1) Blogging causes you to reflect. Donald Schon suggested that reflection on, in andthrough practice were vital components of any professional practice. Teachers naturally think back on what has happened in their classroom, and often wonder what they could have done better. Blogging can help with this process, enabling teachers to keep an ongoing personal record of their actions, decisions, though processes, successes and failures, and issues they have to deal with.
2) Blogging can crystalise your thinking. In the act of writing, said Daniel Chandler, we are written. As we write, we invest a part of ourselves into the medium. The provisionality of the medium makes blogging conducive to drafting and redrafting. The act of composing and recomposing ideas can enable abstract thoughts to become more concrete. Your ideas are now on the screen in front of you; they can be stored, retrieved and reconstructed as your ideas become clearer. You don’t have to publish if you want to keep those thoughts private. Save them and come back to them later. The blog can act as a kind of mirror to show you what you are thinking. Sometimes we don’t really know what we are thinking until we actually write it down in a physical format.
3) Blogging can open up new audiences. You can become a teacher within an infinitely larger classroom, and as you blog on subjects you think are interesting, you will discover that there are plenty of other education professionals ‘out there’ who are also interested. People who are interested will eventually find your blog and visit it regularly to see if they can learn something new from you.
4) Blogging can create personal momentum. Once you have started blogging, and you realise that you can actually do it, you will probably want to develop your skills further.
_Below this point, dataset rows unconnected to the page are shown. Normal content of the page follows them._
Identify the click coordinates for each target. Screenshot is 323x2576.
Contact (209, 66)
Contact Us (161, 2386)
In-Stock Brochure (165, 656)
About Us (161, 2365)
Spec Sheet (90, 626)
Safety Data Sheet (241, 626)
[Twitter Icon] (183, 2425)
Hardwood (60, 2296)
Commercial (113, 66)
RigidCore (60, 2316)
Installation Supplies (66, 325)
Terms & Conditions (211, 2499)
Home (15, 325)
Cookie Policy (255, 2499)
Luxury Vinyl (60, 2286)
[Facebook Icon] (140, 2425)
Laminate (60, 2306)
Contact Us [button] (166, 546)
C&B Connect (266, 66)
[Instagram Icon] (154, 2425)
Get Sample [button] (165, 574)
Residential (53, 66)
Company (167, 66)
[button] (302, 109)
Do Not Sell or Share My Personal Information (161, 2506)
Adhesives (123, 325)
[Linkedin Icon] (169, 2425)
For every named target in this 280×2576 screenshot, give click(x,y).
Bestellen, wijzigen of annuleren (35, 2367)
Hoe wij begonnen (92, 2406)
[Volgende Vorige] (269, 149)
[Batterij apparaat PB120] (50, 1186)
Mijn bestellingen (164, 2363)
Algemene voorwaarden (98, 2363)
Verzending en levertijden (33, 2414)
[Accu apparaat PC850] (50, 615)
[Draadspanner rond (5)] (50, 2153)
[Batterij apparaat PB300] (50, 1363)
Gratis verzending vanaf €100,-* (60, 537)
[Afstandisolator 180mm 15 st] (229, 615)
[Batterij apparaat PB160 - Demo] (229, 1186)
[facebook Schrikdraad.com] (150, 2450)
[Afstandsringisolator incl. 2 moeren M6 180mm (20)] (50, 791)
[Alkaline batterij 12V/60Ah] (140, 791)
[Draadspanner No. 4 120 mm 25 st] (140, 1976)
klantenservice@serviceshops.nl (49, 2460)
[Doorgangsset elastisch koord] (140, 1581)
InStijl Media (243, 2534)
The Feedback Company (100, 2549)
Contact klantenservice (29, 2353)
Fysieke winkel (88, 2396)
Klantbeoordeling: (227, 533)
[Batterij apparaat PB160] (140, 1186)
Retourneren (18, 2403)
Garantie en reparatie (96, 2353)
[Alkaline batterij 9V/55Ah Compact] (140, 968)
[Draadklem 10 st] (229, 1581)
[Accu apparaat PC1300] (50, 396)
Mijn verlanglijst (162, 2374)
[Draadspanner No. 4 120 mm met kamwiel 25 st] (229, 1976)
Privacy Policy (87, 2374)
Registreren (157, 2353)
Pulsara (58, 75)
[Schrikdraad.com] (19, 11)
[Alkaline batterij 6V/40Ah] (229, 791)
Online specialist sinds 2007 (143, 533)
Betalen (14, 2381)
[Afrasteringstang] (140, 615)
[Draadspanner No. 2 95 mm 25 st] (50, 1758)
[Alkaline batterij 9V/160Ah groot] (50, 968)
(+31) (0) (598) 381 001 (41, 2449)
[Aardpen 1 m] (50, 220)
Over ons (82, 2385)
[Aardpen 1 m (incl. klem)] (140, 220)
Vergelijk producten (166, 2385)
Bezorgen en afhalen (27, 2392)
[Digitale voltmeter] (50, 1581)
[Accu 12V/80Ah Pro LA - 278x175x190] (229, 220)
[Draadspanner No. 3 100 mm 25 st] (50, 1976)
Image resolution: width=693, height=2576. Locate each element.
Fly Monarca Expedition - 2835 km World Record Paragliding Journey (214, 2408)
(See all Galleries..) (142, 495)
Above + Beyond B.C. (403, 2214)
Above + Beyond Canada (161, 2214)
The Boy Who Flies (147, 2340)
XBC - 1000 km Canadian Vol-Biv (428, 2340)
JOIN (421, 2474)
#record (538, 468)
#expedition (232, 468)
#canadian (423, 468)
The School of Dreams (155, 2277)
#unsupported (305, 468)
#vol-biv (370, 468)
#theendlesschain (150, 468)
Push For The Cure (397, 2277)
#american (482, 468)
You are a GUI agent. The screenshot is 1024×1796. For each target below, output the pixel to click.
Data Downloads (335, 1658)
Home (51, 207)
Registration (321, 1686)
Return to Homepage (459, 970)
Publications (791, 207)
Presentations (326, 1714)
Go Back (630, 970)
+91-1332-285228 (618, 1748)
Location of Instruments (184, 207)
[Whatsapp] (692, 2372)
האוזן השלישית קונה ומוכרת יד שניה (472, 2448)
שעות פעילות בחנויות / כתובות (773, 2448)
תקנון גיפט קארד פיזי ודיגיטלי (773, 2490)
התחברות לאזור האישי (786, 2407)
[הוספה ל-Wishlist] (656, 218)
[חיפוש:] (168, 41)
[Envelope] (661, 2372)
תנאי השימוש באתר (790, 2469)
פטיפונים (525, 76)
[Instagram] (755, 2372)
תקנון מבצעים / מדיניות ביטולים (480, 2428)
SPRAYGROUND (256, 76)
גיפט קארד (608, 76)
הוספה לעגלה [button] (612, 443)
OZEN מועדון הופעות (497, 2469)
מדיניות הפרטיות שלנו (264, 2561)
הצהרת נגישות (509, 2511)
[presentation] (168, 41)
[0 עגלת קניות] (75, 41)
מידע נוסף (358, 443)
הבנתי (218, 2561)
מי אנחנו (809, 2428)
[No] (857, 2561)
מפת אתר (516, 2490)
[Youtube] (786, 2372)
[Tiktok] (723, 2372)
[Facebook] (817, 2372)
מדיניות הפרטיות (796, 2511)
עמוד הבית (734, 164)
Blogging can be time consuming, but the rewards are ultimately worth it. In my own experience, I find myself breaking out of inertia to create some forward movement in my thinking especially when I blog about ‘edgy’ topics that may be emotive, controversial, challenging. The more you blog, the better you become at writing for your audience, managing your arguments, defending your position, thinking critically.
5) Blogging can give you valuable feedback. As you gain feedback from your readership, you gain a sense of peer review, sometimes challenging and refuting your ideas (tricky to handle, but be open minded and you will learn a lot from constructive criticism) or affirming what you already believe to be true (some feedback from readers adds further value to your blogpost, and it’s there for all to read). Affirmation of your own beliefs can be a powerful enabler for you as a professional practitioner.
6) Blogging can be creative. If you persist with blogging, you will discover that you develop new and creative ways to articulate what you want to say. As I write, I often search for alternative ways to express myself, and this can be through images, quotes, a retelling of old experiences through stories, videos, audio, or useful hyperlink to related web resources. You have many ways to convey your ideas, and you are simply limited to your own imagination. Try out new ways of communicating and take risks. Blogging is the platform that allows you to be creative.
7) Blogging can raise your game. Blogging is immediate. As soon as you press the Publish button, your ideas are on the web in front of a potential worldwide audience. Time and again I have heard from other teachers (and students) that they take much more care over grammatical construction, spelling and punctuation when they discover they have an audience.
Points 1, 2 and 4 are the reasons why I started this blog.